Now to him who is able to do immeasurably more than all we ask or imagine, according to his power that is at work within us, to him be glory in the churches and in Christ Jesus throughout all generations, for ever and ever! Amen
And for some reason it made sense last night. Never before I had understood how it applied to my life, or what the verse meant. But last night I somewhat understood it. It seemed to fit into my life perfectly. Although now I can’t explain what it means. But I find it amazing how it just fit, how we are here to praise His name, and grow in Him. Anyways, after reading that, I flipped to the page that describes the DTSs in Sweden – I want to go to Sweden because that’s where my dad grew up and all my relatives live, and I just love it there! And I found this one, I am not really sure where it is, but it focuses a lot on Muslim Ministry! Which would be absolutely amazing for me, because I have a huge heart for missions in West Africa where the majority of the people are Muslim! Then I flipped to the Niger page, I want to be a missionary in Niger (West Africa). There it listed all the staff opportunities and needs. It kind of made me shiver how amazingly perfect that would be. I could go on a DTS to Sweden, spend amazing time with my family and learn more about God and just have an amazing learning experience, then perhaps work with YWAM in Niger!

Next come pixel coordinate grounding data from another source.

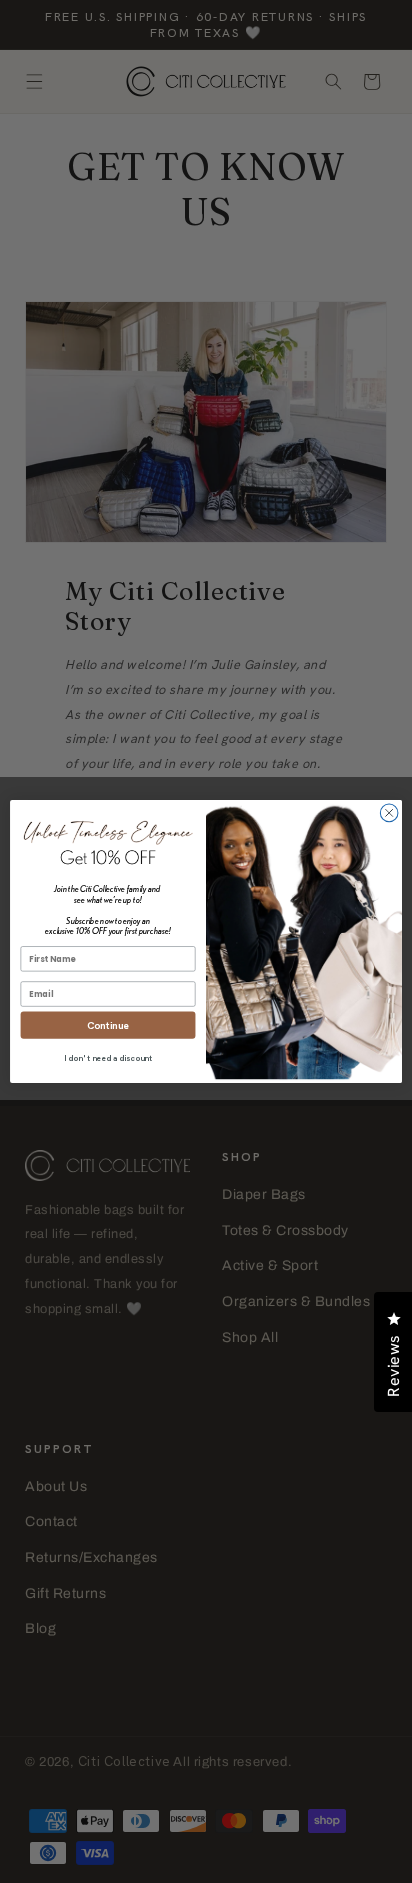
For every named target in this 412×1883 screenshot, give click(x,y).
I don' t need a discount (107, 1058)
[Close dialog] (389, 813)
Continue (108, 1025)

I really have no idea if that’s going to be what I do, I don’t know if that was God telling me, or just my own wants. Although if that was God’s will for my life I would be perfectly fine with that.
I started doing this devotional book about missions and God’s will, and it’s amazing! The first week is all about praying for missions and stuff. But now week two is about “the call” and this phrase I found extremely interesting; “planning to stay but willing to go” or “planning to go but willing to stay”. Doesn’t that just make sense? God calls us to “Go make disciples of all nations”. That means being ready to go, and planning on being sent out to share God’s love, mercy, and grace.
Overall, I still have no idea if I am supposed to go on this DTS or not, but I have decided to continue “planning to go but willing to stay”. Because we have so much, why do we sit and think to ourselves “well, I like my house so I am going to stay here. If God really needs me to be a missionary I guess I can go on a couple little trips.” Instead, we should be thinking “I have no idea where God’s gonna drop me, but I am going to spiritually, emotionally, mentally, and physically prepare myself for His work somewhere, but if He keeps me here, I’ll be okay with that!”